- Born: 26 November 1855 Kassel, Electorate of Hesse, German Confederation
- Died: 29 September 1927 (aged 71) Berlin-Grunewald, German Reich
- Allegiance: German Empire
- Branch: Imperial German Navy
- Service years: 1872–1914
- Rank: Admiral
- Commands: Marinestation der Nordsee
- Awards: Order of the Red Eagle 1st class with oak leaves
- Spouse: ∞ 1889 Helene Aurelie Anna Wilhelmine Luise Gräfin von Unruh (b. 31 October 1864 in Berlin)
- Relations: Josias von Heeringen (brother)

= August von Heeringen =

Carl August Amon von Heeringen (26 November 1855 – 29 September 1927) was a Prussian admiral of the German Empire. He headed the Imperial Navy News Office (Nachrichtenbureau des Reichsmarineamts) and served as the Chief of the German Naval General Staff (Admiralstab) 12 March 1911 – 31 March 1913, and was present at the famous War Council of 8 December 1912.

==Early life==
Heeringen was born in Kassel in the Electorate of Hesse. He was the son of Josias von Heeringen (1809–1885) and his wife Ehefrau Karoline von Starkloff (1817–1871). His elder brother Josias von Heeringen was a general.

==Career==
He worked with leaders of the German Empire such as Kaiser Wilhelm II, and admirals Alfred von Tirpitz, Georg Alexander von Müller, Gustav von Senden-Bibran, and Friedrich von Hollmann to build a strong German navy. He saw it as a means to secure Germany's position on the world stage. Also, he saw a great national navy as a unifying force for an empire still divided into various kingdoms.

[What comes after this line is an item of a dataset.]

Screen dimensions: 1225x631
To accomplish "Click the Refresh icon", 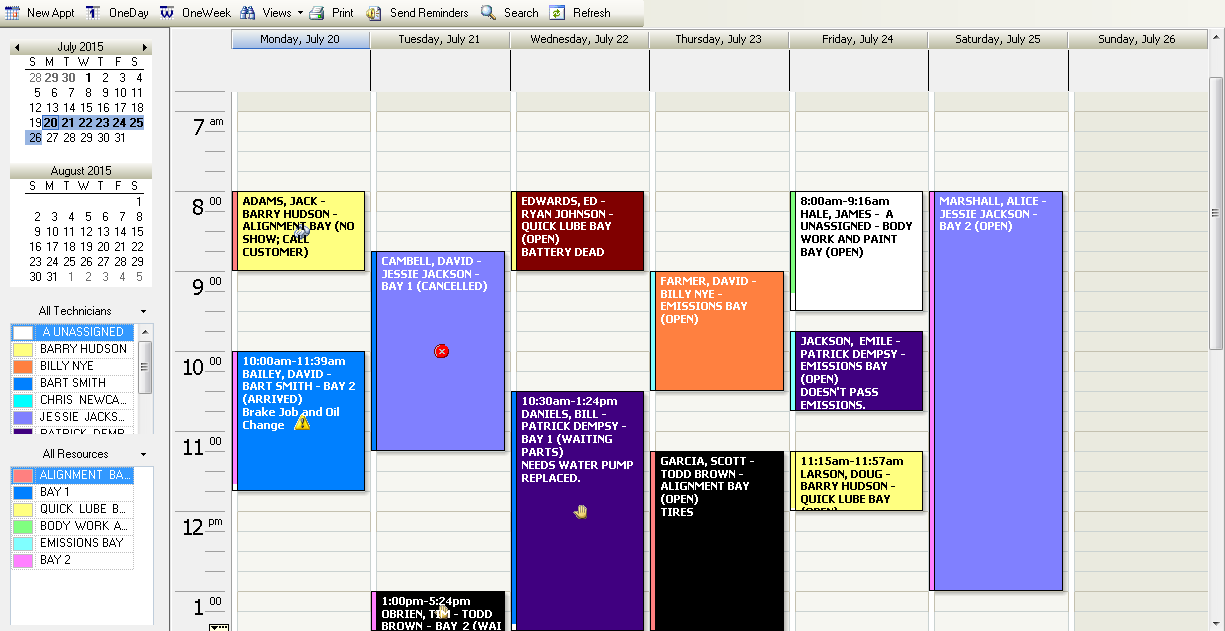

At the Navy News Office he worked with and attempted to direct pressure groups such as the Pan-German League and the Colonial Society (Deutsche Kolonialgesellschaft), and the Navy League (Germany) (Flottenverein).

In March 1896, at the request of Admiral Otto von Diederichs, Chief of Staff of the Naval High Command he produced the first naval plans for a war against Britain, which emphasized rapid mobilization and preemptive strikes. He had become something of a follower of Tirpitz, and, when the latter took over the German Imperial Naval Office (Reichsmarineamtin) in 1897, he followed to head up the Central Division (Zentralabteilung).

At the Kaiser's request in January 1913, he was involved in efforts to plan a coordinated wartime use of the Italian and Austrian fleets in the Mediterranean to prevent French troop movements from North Africa.